On 3 February, Susy Ndaruhutse, Head of International Development and Education, was part of an education panel at the Oxford Forum for International Development (Oxfid), the largest student-led development conference in Europe.

The theme of the conference was “‘Piecing the puzzle’ through connecting new and old development approaches” and the day included keynotes speeches and a series of thematic panels. There were three of us speaking on the education panel – Sarah Duggan from Theirworld, Purna Shrestha from VSO and me from EdDevTrust. The education panel looked at the fact that many children continue to leave school without having achieved basic literacy and numeracy, with some children still not attending school at all.

MDG 2 vs SDG 4

We were asked to reflect on the shift between Millennium Development Goal 2 (MDG 2) which stipulated that we must ‘ensure that, by 2015, children everywhere, boys and girls alike, will be able to complete a full course of primary schooling’ and Sustainable Development Goal 4 (SDG 4) which has more of a focus on quality and learning. The key question we were asked to speak on was whether given that we have not fully achieved MDG 2, should we try and make sure that everyone has access to primary education before we focus on the quality of that education (SDG 4)? Is access a bigger problem than learning?

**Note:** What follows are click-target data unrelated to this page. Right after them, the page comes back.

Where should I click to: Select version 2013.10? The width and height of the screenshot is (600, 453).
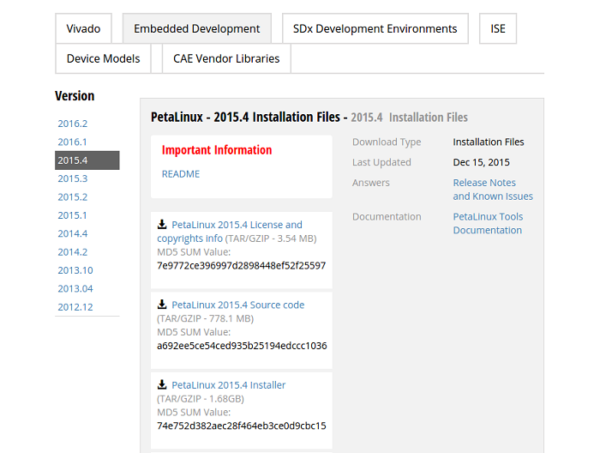pos(75,270)
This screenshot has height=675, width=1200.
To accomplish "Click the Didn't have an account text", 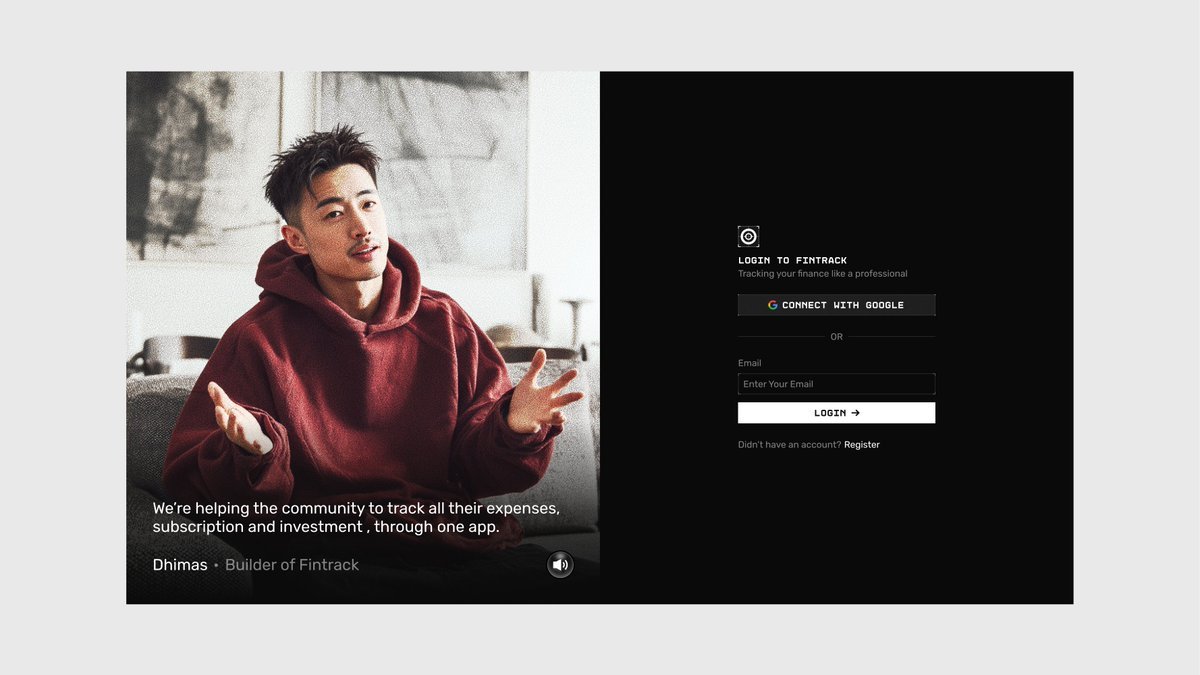I will click(x=789, y=445).
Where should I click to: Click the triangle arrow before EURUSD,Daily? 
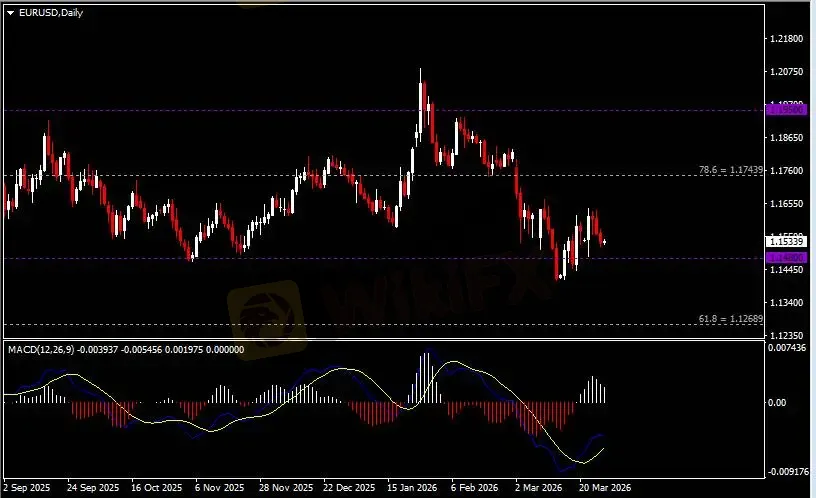coord(11,11)
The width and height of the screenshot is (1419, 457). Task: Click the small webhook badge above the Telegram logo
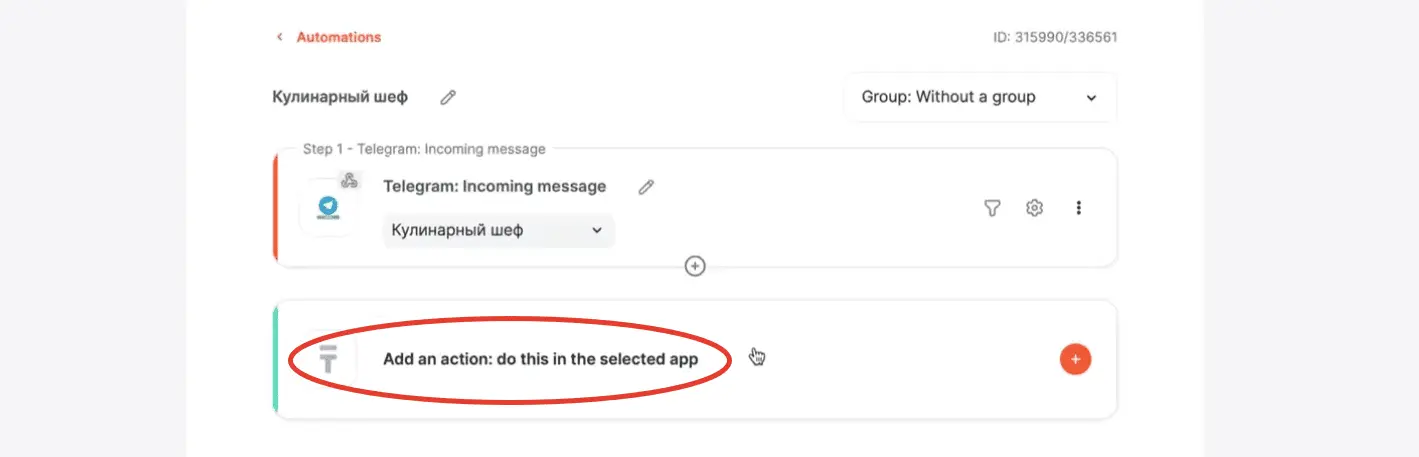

Our panel discussion was well attended with nearly 100 students in the room. Each speaker gave an overview of their perspective on the issue and then we took questions from the chair and the room. While we each had a different angle on the problem, we were all in agreement that access vs learning is a false dichotomy: we need to focus on both. With 387 million children of primary school age not learning the minimum competences in reading and maths and 56% of all children unlikely to achieve minimum proficiency levels by the time they should be completing primary education, there is a clear learning challenge. However, there is also an access challenge with 61 million children of primary school age being out-of-school and therefore not accessing any formal learning. 

No or low levels of learning results in low levels of skills which has implications for the future employment potential and future economic growth of countries. As a result:

  • Many people will remain in subsistence agriculture or low skilled informal sector jobs
  • There will be an insufficient number and quality of teachers to radically change learning outcomes
  • There is a need for 21st-century skills which are ‘higher order’ and require functional literacy and numeracy as a foundation; low levels of skills without a solid foundation on which to develop 21st-century skills will have negative impact on rates of economic growth leading to lower national and global prosperity
  • High numbers of out-of-school children in countries affected by conflict and weak governance cause spillover effects into other countries putting greater strains on other countries’ education systems and their stability

A multi-faceted challenge

Addressing the global education challenge is multi-faceted and requires a response beyond that of just providing more schools and better teachers; there is also a need to address barriers to children accessing school regularly – poverty, unfamiliar language of instruction, fear of sexual harassment, etc. A further challenge is that it is estimated that between 35 and 50 per cent of children of primary school age who are out of school live in conflict-affected countries. Addressing their educational needs cannot simply be fixed by looking at the education system alone – it needs political will, funding and an approach that is linked to issues that go beyond the education sector. 

With a fantastically engaged student audience, we had discussions about a range of issues around teachers, language of instruction, data, marginalised groups, early childhood development (including the important of good nutrition) and the role of wider infrastructure projects in opening up more remote communities to education. We concluded the discussion by reiterating the need to focus on both access and quality, building on the gains made under MDG2 but recognising that it is an unfinished job and it is always going to be challenging reaching the most marginalised with education so we should not wait to tackle quality until we have got everyone into primary school.